The challenge facing researchers is applying this burgeoning knowledge to effective therapies.1
Dr. Schett said some of our immune functions are locked until needed for fighting microbial triggers such as Salmonella, Staphylococcus and measles, when you need an antibody response via effector function. “However, this effector function needs to be controlled, otherwise you would die immediately because you would be inflamed all the time,” Dr. Schett said. “[Unfortunately], it’s not totally clear at this time how this locking of autoimmunity works.”
One concept, explained Dr. Schett, is that infections could be an important second hit for the onset of RA. During infection, he explained, the interleukin (IL) 17, IL-23 response is turned on and antibodies with effector function are activated to fight the bacteria. But at the same time, there is a continuous production of cyclic citrullinated peptides (CCP) and an anti-citrullinated protein antibody (ACPA) response. “This could explain why second-hit infections could trigger the transition from autoimmunity to clinical overt rheumatoid arthritis,” said Dr.
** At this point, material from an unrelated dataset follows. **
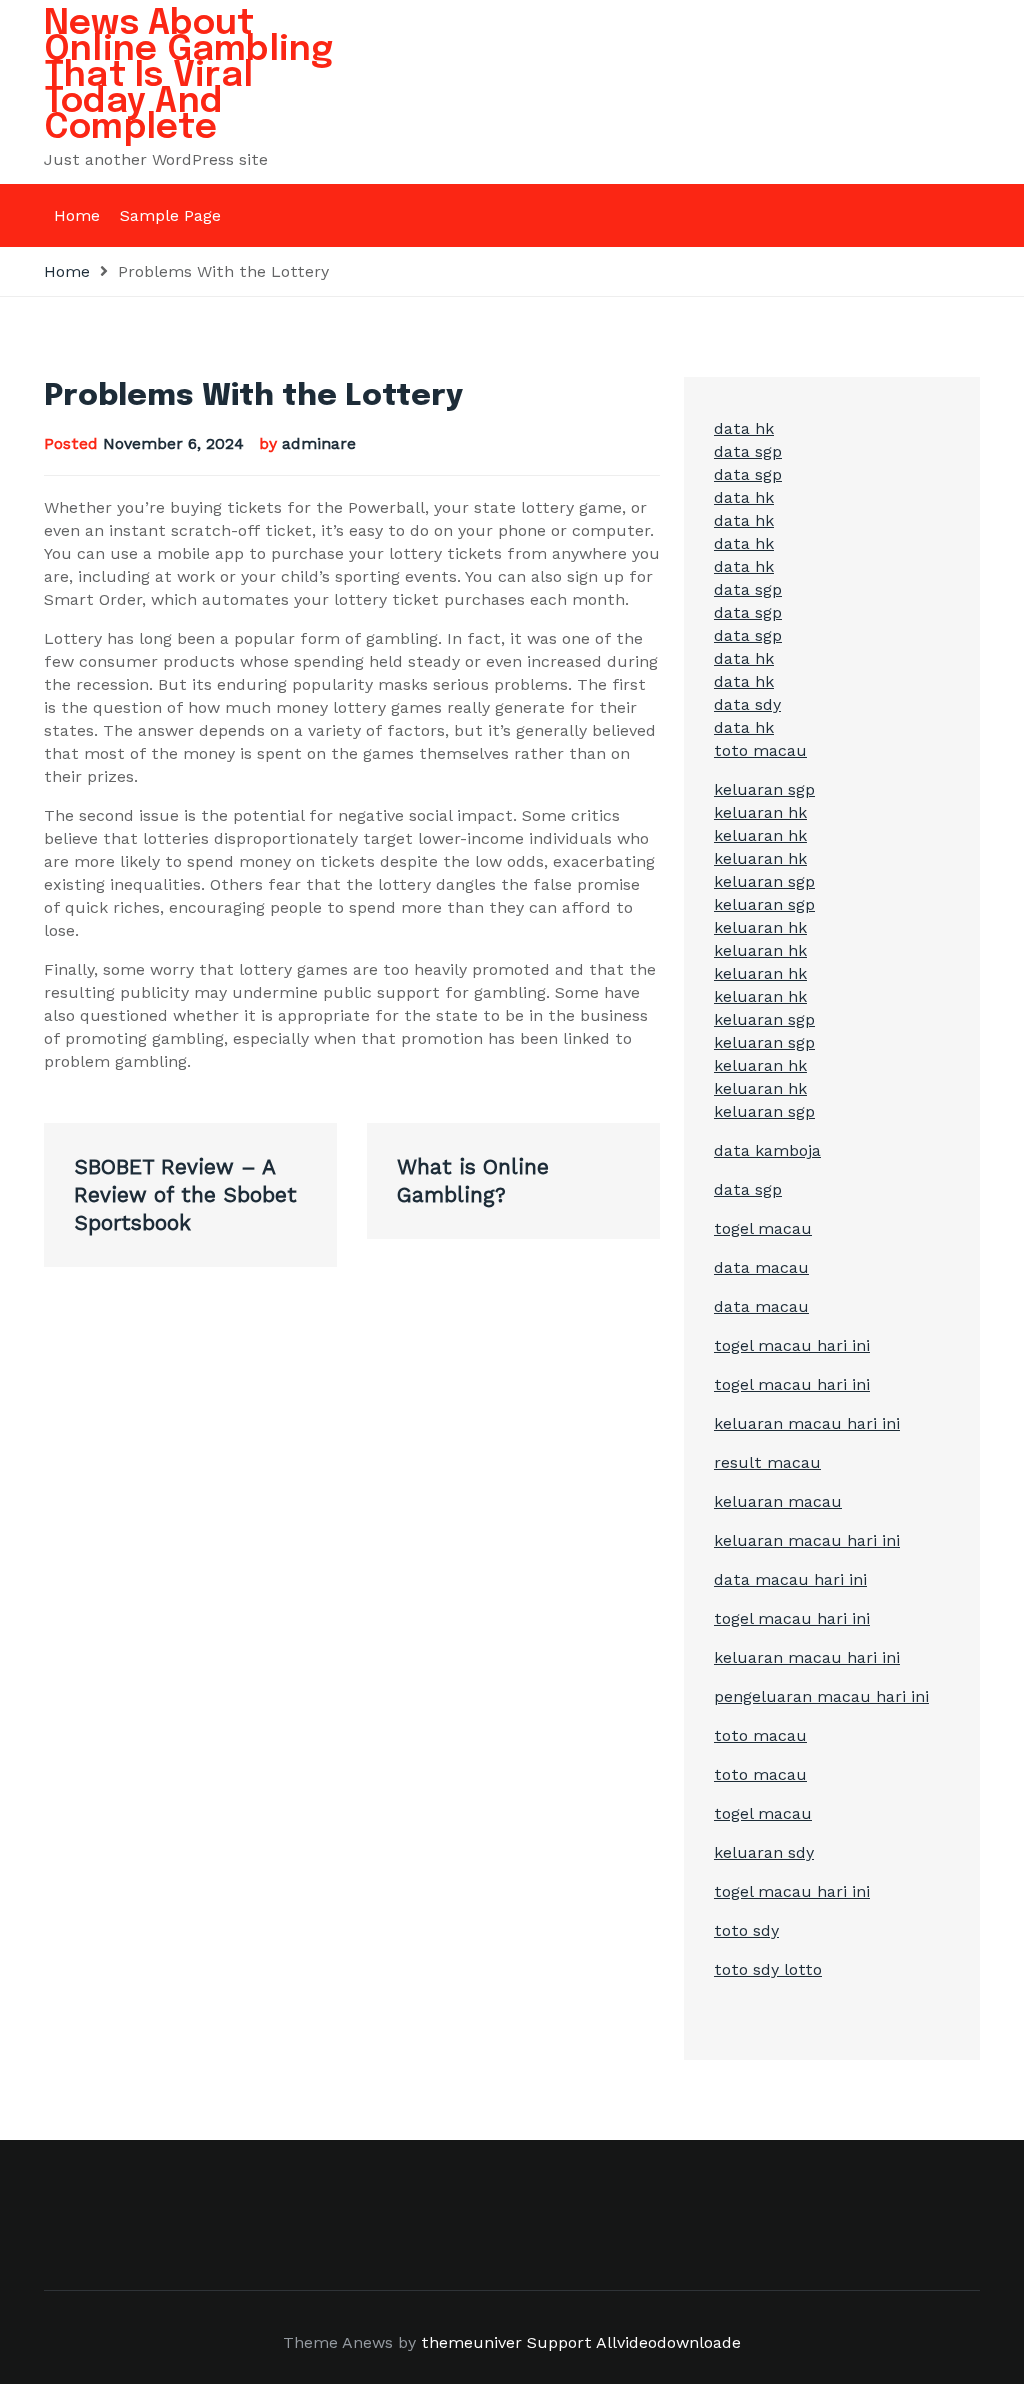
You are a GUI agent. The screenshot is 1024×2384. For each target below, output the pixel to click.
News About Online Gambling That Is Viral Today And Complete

Schett.2
Another concept being explored is impaired gastrointestinal (GI) function leading to arthritis onset. In this leaky gut scenario, activated immune cells transition into the joints. Dr. Schett said so far this has only been tested on Kaede mice using photo conversion after ultraviolet light exposure.3 Using a collagen-induced arthritis model, cell movement can be tracked, displaying the photo-converted T cells moving into the spleen and lymph nodes, but predominantly into the joints. Dr. Schett said researchers were able to restore the GI epithelial barrier function by administering larazotide acetate.